» **Trecho selecionado**
>>>

A educação pública precisa, sim, de mais investimentos
Provocou polêmica a pesquisa divulgada nesta semana por analistas de finanças e controle da Secretaria do Tesouro Nacional, vinculada ao Ministério da Fazenda, segundo a qual pelo menos 40% dos recursos gastos pelas prefeituras brasileiras no ensino fundamental são desperdiçados, seja por corrupção ou ineficiência da máquina pública.
O texto foi publicado na página do Tesouro Nacional na internet, mas, embora contenha a ressalva de que expressa a opinião dos autores e não necessariamente a do órgão, causou reações indignadas entre os gestores municipais e dentro do próprio governo. Segundo o levantamento, 4,9 mil municípios destinaram R$ 54 bilhões por ano ao ensino fundamental, no período de 2007 a 2009, sendo que R$ 21,9 bilhões teriam sido desperdiçados, na estimativa mais modesta. O texto diz ainda que os recursos disponíveis são mais do que suficientes para o cumprimento das metas do Índice de Desenvolvimento da Educação Básica (Ideb) e que o problema dos municípios seria a má gestão.
Em carta aberta à sociedade, a União Nacional dos Dirigentes Municipais de Educação (Undime) ressaltou que “o Ideb não foi criado para apontar a necessidade ou não de investimentos financeiros” e que “o uso desse indicador já é suficientemente desvirtuado pelo emprego da meritocracia, dos simulados, das fraudes durante a aplicação das provas”. Além disso, entre outros pontos, os gestores municipais destacaram a responsabilidade dos municípios, que “precisam atender a uma grande demanda (ainda não estimada) de alunos para creche”. “Dessa forma, são necessários mais recursos financeiros para se construir escolas, organizar infraestrutura adequada, contratar profissionais da educação”.

<<<

» **Exercício 1**
Responda às perguntas a seguir sobre o texto a respeito do investimento na educação pública.
(a) Segundo a pesquisa, que parcela mínima dos recursos gastos pelas prefeituras no ensino fundamental é desperdiçada?
(b) Quanto teria sido desperdiçado por ano, na estimativa mais modesta do levantamento?
(c) Por meio de que documento a Undime se manifestou?
» **Exercício 2**
Prossiga com o texto sobre o investimento na educação pública a partir do ponto em que ele termina.

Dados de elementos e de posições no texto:

>>>

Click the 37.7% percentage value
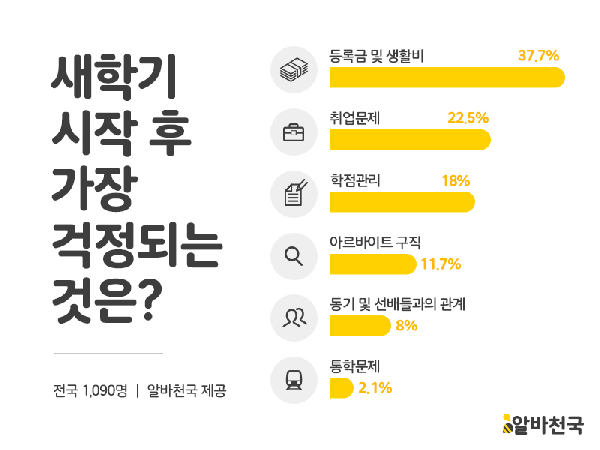 click(x=538, y=55)
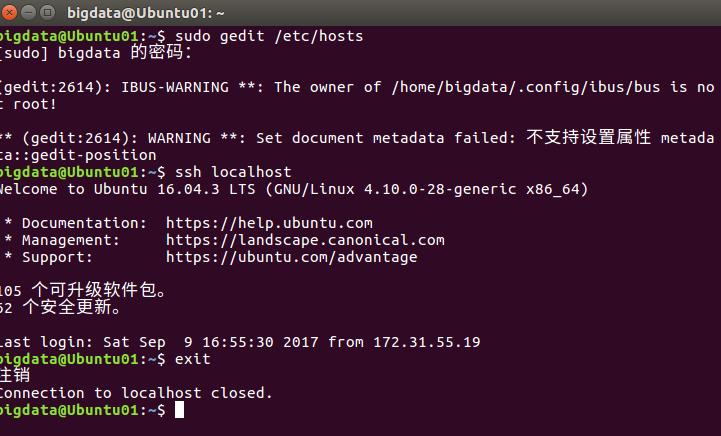Open the https://help.ubuntu.com documentation link
The image size is (721, 436).
click(269, 223)
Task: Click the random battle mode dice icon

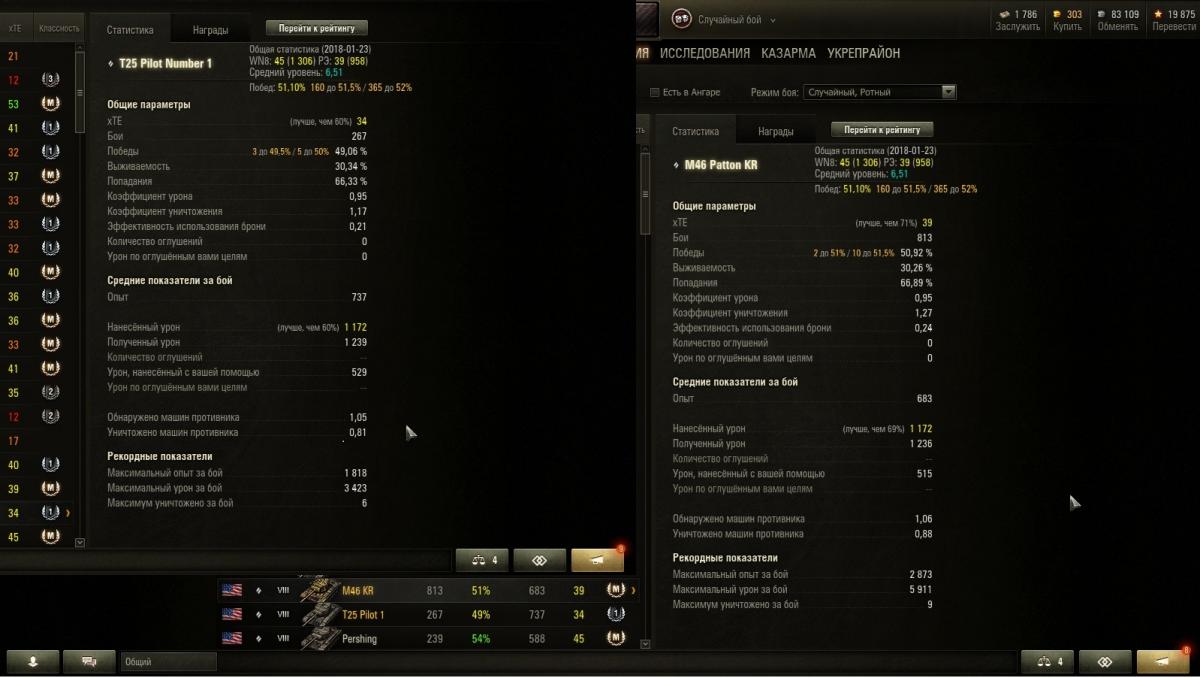Action: coord(681,19)
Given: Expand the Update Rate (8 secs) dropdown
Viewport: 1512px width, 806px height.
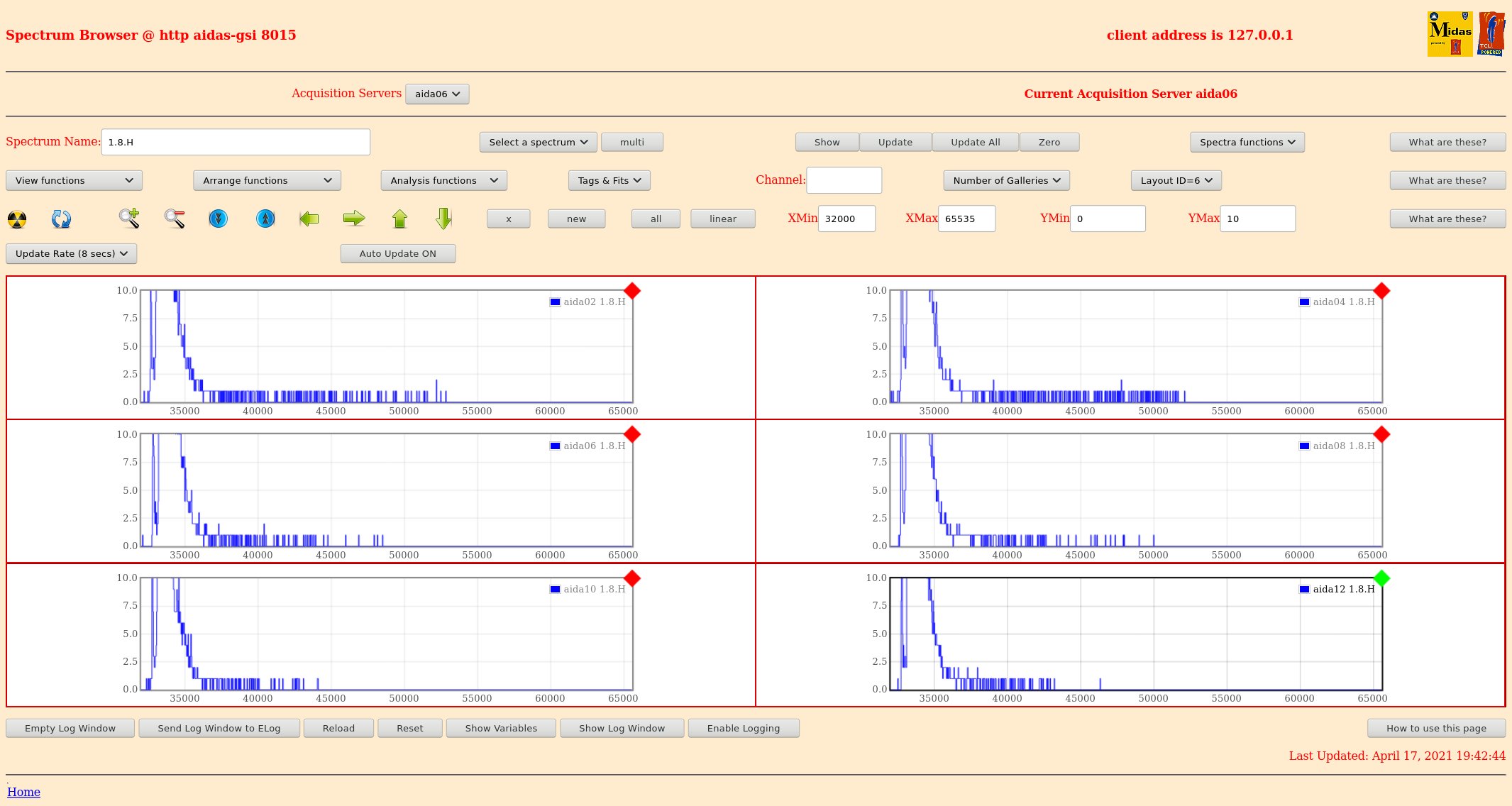Looking at the screenshot, I should pyautogui.click(x=71, y=254).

<<<

» **Resposta do exercício 1**
(a) Pelo menos 40%.
(b) R$ 21,9 bilhões.
(c) Por meio de uma carta aberta à sociedade.

» **Resposta do exercício 2**
A nota de protesto cita ainda que “3,7 milhões de crianças e adolescentes de 4 a 17 anos estão fora da escola no Brasil (vide pesquisa Unicef/ Campanha Nacional pelo Direito à Educação)” e que 8,8 milhões de alunos das séries iniciais e finais do ensino fundamental encontram-se em risco de exclusão escolar”, de acordo com as mesma pesquisa.
O Ministério da Educação (MEC) também reagiu. Luiz Claudio Costa, presidente do Instituto Nacional de Estudos e Pesquisas Educacionais (Inep), órgão vinculado ao MEC, criticou a pesquisa e afirmou que seu “principal erro é o da simplificação”. Ele enfatizou que o estudo se propõe a medir a qualidade dos gastos municipais e o desperdício de dinheiro sem analisar variáveis como a relação do número de professores por aluno, a formação dos docentes, a inclusão de estudantes e as matrículas em escolas rurais, que impacta diretamente as despesas com transporte escolar. O presidente do Inep ainda chamou a atenção para o fato de que há uma demora natural para que os investimentos em educação se traduzam em melhores resultados no Ideb.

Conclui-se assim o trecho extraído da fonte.